Give the material in the stretch from the line containing "You are a computer-use agent. Screen" through the line containing "pyautogui.click(x=681, y=442)" as a two-column CSV with the headers instruction and response. Use one row per entry, with the entry's text in the instruction field and its answer in the response field, each quoted, and with line breaks turned into spaces.

--- Start of MATERIAL PROVIDED ---

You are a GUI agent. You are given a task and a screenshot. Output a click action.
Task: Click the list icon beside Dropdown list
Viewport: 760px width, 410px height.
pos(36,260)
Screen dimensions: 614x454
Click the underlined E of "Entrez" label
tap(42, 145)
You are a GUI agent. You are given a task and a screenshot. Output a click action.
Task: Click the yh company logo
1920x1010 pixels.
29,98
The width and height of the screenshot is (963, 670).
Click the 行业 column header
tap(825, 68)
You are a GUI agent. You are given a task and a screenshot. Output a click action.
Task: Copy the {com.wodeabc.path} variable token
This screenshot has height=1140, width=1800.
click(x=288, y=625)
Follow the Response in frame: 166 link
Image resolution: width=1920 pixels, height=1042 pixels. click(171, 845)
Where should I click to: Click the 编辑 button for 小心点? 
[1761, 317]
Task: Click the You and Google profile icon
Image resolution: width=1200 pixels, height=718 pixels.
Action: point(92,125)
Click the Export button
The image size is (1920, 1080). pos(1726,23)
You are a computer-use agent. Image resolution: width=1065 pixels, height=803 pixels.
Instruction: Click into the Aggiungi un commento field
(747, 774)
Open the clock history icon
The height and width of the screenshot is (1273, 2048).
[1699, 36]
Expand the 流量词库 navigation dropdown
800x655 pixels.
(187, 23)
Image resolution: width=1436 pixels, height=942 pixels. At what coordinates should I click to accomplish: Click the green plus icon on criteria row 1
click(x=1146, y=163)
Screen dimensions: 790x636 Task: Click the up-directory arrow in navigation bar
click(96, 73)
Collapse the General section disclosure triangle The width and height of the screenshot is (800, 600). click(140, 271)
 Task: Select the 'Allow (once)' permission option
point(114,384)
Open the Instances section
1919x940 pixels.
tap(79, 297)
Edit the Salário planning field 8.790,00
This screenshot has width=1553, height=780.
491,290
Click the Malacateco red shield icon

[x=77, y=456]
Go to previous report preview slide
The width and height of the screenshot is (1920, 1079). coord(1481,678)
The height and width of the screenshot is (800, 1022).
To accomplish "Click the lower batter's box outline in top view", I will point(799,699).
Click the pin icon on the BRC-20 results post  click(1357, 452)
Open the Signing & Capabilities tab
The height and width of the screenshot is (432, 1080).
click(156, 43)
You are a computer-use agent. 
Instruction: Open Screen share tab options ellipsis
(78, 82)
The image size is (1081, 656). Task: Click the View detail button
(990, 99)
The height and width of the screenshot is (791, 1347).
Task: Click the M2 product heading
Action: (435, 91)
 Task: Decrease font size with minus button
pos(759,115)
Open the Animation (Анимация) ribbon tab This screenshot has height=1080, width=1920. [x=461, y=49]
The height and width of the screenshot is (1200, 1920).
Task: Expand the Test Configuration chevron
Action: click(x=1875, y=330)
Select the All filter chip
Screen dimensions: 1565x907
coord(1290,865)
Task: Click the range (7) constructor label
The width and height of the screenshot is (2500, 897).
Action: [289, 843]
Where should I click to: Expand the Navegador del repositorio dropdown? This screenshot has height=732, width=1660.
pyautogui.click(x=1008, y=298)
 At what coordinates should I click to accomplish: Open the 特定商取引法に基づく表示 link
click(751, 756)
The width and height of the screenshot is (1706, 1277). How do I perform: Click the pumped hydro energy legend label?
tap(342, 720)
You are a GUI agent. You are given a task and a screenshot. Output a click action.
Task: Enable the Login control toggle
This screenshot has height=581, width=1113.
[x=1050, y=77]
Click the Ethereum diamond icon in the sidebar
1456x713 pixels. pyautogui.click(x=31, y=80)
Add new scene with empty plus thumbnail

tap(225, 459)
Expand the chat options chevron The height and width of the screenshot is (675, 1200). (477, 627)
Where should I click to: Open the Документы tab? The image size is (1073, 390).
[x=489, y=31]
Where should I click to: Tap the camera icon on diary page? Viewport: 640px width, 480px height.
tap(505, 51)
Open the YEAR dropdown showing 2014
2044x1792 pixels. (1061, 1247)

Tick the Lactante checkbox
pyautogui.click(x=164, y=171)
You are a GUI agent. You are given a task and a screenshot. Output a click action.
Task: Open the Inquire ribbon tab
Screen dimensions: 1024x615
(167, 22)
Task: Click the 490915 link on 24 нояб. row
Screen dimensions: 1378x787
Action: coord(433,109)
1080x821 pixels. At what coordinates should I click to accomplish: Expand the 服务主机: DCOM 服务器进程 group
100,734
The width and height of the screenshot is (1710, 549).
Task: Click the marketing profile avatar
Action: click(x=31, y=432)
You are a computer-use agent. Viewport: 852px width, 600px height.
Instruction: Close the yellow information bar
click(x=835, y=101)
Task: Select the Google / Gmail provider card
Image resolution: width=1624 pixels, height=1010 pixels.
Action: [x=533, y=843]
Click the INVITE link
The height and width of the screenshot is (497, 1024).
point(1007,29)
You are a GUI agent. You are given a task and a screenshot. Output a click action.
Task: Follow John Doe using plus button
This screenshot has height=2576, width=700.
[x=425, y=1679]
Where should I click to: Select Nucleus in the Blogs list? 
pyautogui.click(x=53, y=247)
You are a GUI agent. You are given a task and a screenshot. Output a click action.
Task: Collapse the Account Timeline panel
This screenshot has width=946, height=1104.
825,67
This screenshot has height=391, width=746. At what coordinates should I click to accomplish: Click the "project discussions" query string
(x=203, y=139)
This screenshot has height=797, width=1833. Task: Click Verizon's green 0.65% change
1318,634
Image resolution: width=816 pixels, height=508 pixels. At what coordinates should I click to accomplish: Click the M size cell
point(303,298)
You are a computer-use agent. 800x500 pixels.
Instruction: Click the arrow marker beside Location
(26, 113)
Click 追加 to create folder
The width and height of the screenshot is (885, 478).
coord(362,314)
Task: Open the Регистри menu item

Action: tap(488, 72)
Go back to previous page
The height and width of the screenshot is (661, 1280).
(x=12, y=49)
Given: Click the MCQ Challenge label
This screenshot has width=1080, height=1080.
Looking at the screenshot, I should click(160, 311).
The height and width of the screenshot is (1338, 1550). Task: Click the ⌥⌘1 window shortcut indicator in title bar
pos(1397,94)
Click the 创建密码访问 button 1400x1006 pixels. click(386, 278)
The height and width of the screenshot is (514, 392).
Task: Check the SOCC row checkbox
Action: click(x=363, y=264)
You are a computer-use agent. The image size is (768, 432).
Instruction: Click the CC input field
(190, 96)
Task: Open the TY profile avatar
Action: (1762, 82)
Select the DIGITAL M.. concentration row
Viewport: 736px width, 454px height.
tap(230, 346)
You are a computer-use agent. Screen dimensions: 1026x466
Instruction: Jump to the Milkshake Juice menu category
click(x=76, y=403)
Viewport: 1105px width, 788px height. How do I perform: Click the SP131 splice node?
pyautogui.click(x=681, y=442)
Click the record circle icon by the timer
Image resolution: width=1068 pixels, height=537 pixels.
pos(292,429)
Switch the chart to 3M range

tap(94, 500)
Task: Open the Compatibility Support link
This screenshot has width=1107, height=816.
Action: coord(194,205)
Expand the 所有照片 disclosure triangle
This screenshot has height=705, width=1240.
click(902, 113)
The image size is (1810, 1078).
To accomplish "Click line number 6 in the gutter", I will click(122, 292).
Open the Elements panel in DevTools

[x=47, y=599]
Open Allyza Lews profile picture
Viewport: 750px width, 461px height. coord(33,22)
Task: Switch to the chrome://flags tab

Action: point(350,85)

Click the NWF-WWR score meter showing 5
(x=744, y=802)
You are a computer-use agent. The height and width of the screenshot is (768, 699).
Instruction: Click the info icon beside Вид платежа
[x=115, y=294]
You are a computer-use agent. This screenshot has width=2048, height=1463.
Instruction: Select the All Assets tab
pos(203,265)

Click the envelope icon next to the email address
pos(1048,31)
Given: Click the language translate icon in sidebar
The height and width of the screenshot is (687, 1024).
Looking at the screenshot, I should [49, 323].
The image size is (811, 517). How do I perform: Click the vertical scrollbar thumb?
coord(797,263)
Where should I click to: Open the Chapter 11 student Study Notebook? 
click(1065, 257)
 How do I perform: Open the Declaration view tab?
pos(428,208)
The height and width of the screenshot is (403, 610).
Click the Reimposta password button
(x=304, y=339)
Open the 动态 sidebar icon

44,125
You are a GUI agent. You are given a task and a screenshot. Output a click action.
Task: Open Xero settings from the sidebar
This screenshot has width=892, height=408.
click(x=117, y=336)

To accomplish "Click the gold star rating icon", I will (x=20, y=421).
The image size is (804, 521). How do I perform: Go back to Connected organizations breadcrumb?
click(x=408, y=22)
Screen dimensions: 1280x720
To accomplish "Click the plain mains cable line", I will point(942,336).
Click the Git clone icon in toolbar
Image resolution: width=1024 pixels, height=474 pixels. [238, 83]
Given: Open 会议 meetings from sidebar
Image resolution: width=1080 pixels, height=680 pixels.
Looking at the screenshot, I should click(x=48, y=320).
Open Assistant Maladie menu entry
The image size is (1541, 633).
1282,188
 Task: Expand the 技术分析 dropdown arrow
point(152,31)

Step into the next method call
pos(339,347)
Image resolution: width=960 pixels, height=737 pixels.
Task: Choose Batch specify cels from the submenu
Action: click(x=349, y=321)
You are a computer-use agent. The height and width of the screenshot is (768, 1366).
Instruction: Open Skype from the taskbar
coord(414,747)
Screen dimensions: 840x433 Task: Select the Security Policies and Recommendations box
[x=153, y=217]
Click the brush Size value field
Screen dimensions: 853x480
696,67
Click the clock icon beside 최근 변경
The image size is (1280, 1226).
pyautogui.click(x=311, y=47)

--- End of MATERIAL PROVIDED ---

» TASK RESPONSE:
instruction,response
"You are a computer-use agent. Screen dimensions: 1026x466 Instruction: Jump to the Milkshake Juice menu category","click(x=76, y=403)"
"Viewport: 1105px width, 788px height. How do I perform: Click the SP131 splice node?","pyautogui.click(x=681, y=442)"